**Pixel coordinate grounding data**
== Segment start ==

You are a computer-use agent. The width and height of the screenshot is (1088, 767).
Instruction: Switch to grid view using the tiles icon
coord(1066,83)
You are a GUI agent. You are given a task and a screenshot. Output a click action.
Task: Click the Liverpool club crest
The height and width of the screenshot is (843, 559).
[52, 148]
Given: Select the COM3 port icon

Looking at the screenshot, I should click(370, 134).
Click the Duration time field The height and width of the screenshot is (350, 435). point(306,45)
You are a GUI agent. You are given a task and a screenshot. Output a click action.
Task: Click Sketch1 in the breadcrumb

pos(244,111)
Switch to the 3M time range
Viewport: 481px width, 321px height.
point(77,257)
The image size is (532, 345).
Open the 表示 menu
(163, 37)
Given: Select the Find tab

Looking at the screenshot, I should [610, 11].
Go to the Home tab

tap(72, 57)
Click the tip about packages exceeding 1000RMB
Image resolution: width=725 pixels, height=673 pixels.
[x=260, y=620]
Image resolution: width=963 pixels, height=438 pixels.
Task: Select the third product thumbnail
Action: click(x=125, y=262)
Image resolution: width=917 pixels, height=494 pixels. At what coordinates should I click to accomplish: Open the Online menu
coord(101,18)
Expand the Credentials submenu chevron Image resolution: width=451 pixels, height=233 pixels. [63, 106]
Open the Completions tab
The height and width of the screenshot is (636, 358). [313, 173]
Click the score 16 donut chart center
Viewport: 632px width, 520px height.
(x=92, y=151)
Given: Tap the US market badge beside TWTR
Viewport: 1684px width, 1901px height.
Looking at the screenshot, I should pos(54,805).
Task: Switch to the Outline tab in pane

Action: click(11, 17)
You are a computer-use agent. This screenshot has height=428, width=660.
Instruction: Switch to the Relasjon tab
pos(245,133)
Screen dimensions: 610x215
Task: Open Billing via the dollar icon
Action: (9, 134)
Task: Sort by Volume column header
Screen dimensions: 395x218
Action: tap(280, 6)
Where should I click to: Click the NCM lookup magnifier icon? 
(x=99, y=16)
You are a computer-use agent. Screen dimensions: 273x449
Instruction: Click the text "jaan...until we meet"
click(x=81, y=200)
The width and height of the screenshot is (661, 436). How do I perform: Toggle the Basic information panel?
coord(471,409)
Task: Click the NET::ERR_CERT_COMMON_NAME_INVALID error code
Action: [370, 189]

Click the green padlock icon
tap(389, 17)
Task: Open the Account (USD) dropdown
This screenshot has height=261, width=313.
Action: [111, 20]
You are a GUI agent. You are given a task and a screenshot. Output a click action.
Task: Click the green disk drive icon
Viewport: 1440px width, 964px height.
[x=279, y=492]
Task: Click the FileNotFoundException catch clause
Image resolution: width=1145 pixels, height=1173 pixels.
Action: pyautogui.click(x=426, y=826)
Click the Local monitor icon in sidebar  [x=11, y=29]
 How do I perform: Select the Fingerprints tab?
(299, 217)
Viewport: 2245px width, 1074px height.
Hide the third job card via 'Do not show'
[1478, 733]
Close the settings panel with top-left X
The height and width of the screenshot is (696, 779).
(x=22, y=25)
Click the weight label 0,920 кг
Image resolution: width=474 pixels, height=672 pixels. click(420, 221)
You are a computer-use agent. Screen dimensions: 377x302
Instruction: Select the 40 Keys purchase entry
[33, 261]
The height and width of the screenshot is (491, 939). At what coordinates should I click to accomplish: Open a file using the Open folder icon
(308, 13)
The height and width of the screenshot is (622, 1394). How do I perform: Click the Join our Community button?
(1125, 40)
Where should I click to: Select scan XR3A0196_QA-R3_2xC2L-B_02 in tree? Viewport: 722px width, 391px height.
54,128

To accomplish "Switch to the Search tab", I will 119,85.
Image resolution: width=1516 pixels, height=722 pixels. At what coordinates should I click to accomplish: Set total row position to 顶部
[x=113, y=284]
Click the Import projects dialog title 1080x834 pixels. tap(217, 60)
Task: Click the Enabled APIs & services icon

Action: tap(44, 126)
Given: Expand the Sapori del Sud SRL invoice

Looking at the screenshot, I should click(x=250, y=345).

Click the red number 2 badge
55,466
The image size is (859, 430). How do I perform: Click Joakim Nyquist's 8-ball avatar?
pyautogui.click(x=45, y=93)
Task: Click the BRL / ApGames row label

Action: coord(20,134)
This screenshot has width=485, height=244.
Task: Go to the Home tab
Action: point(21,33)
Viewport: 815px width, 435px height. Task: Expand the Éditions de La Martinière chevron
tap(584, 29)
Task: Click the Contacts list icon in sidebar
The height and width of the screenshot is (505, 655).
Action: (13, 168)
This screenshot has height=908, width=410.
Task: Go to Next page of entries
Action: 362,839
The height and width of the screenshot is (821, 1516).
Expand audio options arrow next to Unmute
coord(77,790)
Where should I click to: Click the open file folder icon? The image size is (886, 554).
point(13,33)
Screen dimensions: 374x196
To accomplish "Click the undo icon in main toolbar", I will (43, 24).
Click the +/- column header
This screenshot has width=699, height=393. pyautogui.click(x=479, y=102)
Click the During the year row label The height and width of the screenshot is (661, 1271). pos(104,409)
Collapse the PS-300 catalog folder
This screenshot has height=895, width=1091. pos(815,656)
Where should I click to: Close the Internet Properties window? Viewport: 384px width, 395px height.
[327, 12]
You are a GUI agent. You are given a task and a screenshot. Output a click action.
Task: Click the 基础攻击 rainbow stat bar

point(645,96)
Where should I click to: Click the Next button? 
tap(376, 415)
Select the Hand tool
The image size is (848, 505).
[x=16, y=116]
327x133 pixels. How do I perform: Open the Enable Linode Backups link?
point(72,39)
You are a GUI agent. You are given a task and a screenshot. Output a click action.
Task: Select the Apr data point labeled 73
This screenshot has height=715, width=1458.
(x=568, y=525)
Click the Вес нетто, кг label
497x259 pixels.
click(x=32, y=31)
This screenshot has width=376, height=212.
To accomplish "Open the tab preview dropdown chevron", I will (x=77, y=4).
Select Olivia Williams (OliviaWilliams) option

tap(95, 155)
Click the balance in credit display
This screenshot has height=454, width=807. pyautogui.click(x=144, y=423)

== Segment end ==

**ASSIGNMENT**
Output all of the data without altering a single line.

**EXPECTED ANSWER**
You are a computer-use agent. The width and height of the screenshot is (1088, 767).
Instruction: Switch to grid view using the tiles icon
coord(1066,83)
You are a GUI agent. You are given a task and a screenshot. Output a click action.
Task: Click the Liverpool club crest
The height and width of the screenshot is (843, 559).
[52, 148]
Given: Select the COM3 port icon

Looking at the screenshot, I should click(370, 134).
Click the Duration time field The height and width of the screenshot is (350, 435). point(306,45)
You are a GUI agent. You are given a task and a screenshot. Output a click action.
Task: Click Sketch1 in the breadcrumb

pos(244,111)
Switch to the 3M time range
Viewport: 481px width, 321px height.
point(77,257)
The image size is (532, 345).
Open the 表示 menu
(163, 37)
Given: Select the Find tab

Looking at the screenshot, I should [610, 11].
Go to the Home tab

tap(72, 57)
Click the tip about packages exceeding 1000RMB
Image resolution: width=725 pixels, height=673 pixels.
[x=260, y=620]
Image resolution: width=963 pixels, height=438 pixels.
Task: Select the third product thumbnail
Action: click(x=125, y=262)
Image resolution: width=917 pixels, height=494 pixels. At what coordinates should I click to accomplish: Open the Online menu
coord(101,18)
Expand the Credentials submenu chevron Image resolution: width=451 pixels, height=233 pixels. [63, 106]
Open the Completions tab
The height and width of the screenshot is (636, 358). [313, 173]
Click the score 16 donut chart center
Viewport: 632px width, 520px height.
(x=92, y=151)
Given: Tap the US market badge beside TWTR
Viewport: 1684px width, 1901px height.
Looking at the screenshot, I should pos(54,805).
Task: Switch to the Outline tab in pane

Action: click(11, 17)
You are a computer-use agent. This screenshot has height=428, width=660.
Instruction: Switch to the Relasjon tab
pos(245,133)
Screen dimensions: 610x215
Task: Open Billing via the dollar icon
Action: (9, 134)
Task: Sort by Volume column header
Screen dimensions: 395x218
Action: tap(280, 6)
Where should I click to: Click the NCM lookup magnifier icon? 
(x=99, y=16)
You are a computer-use agent. Screen dimensions: 273x449
Instruction: Click the text "jaan...until we meet"
click(x=81, y=200)
The width and height of the screenshot is (661, 436). How do I perform: Toggle the Basic information panel?
coord(471,409)
Task: Click the NET::ERR_CERT_COMMON_NAME_INVALID error code
Action: [370, 189]

Click the green padlock icon
tap(389, 17)
Task: Open the Account (USD) dropdown
This screenshot has height=261, width=313.
Action: [111, 20]
You are a GUI agent. You are given a task and a screenshot. Output a click action.
Task: Click the green disk drive icon
Viewport: 1440px width, 964px height.
[x=279, y=492]
Task: Click the FileNotFoundException catch clause
Image resolution: width=1145 pixels, height=1173 pixels.
Action: pyautogui.click(x=426, y=826)
Click the Local monitor icon in sidebar  [x=11, y=29]
 How do I perform: Select the Fingerprints tab?
(299, 217)
Viewport: 2245px width, 1074px height.
Hide the third job card via 'Do not show'
[1478, 733]
Close the settings panel with top-left X
The height and width of the screenshot is (696, 779).
(x=22, y=25)
Click the weight label 0,920 кг
Image resolution: width=474 pixels, height=672 pixels. click(420, 221)
You are a computer-use agent. Screen dimensions: 377x302
Instruction: Select the 40 Keys purchase entry
[33, 261]
The height and width of the screenshot is (491, 939). At what coordinates should I click to accomplish: Open a file using the Open folder icon
(308, 13)
The height and width of the screenshot is (622, 1394). How do I perform: Click the Join our Community button?
(1125, 40)
Where should I click to: Select scan XR3A0196_QA-R3_2xC2L-B_02 in tree? Viewport: 722px width, 391px height.
54,128

To accomplish "Switch to the Search tab", I will 119,85.
Image resolution: width=1516 pixels, height=722 pixels. At what coordinates should I click to accomplish: Set total row position to 顶部
[x=113, y=284]
Click the Import projects dialog title 1080x834 pixels. tap(217, 60)
Task: Click the Enabled APIs & services icon

Action: tap(44, 126)
Given: Expand the Sapori del Sud SRL invoice

Looking at the screenshot, I should click(x=250, y=345).

Click the red number 2 badge
55,466
The image size is (859, 430). How do I perform: Click Joakim Nyquist's 8-ball avatar?
pyautogui.click(x=45, y=93)
Task: Click the BRL / ApGames row label

Action: coord(20,134)
This screenshot has width=485, height=244.
Task: Go to the Home tab
Action: point(21,33)
Viewport: 815px width, 435px height. Task: Expand the Éditions de La Martinière chevron
tap(584, 29)
Task: Click the Contacts list icon in sidebar
The height and width of the screenshot is (505, 655).
Action: (13, 168)
This screenshot has height=908, width=410.
Task: Go to Next page of entries
Action: 362,839
The height and width of the screenshot is (821, 1516).
Expand audio options arrow next to Unmute
coord(77,790)
Where should I click to: Click the open file folder icon? The image size is (886, 554).
point(13,33)
Screen dimensions: 374x196
To accomplish "Click the undo icon in main toolbar", I will (43, 24).
Click the +/- column header
This screenshot has width=699, height=393. pyautogui.click(x=479, y=102)
Click the During the year row label The height and width of the screenshot is (661, 1271). pos(104,409)
Collapse the PS-300 catalog folder
This screenshot has height=895, width=1091. pos(815,656)
Where should I click to: Close the Internet Properties window? Viewport: 384px width, 395px height.
[327, 12]
You are a GUI agent. You are given a task and a screenshot. Output a click action.
Task: Click the 基础攻击 rainbow stat bar

point(645,96)
Where should I click to: Click the Next button? 
tap(376, 415)
Select the Hand tool
The image size is (848, 505).
[x=16, y=116]
327x133 pixels. How do I perform: Open the Enable Linode Backups link?
point(72,39)
You are a GUI agent. You are given a task and a screenshot. Output a click action.
Task: Select the Apr data point labeled 73
This screenshot has height=715, width=1458.
(x=568, y=525)
Click the Вес нетто, кг label
497x259 pixels.
click(x=32, y=31)
This screenshot has width=376, height=212.
To accomplish "Open the tab preview dropdown chevron", I will (x=77, y=4).
Select Olivia Williams (OliviaWilliams) option

tap(95, 155)
Click the balance in credit display
This screenshot has height=454, width=807. pyautogui.click(x=144, y=423)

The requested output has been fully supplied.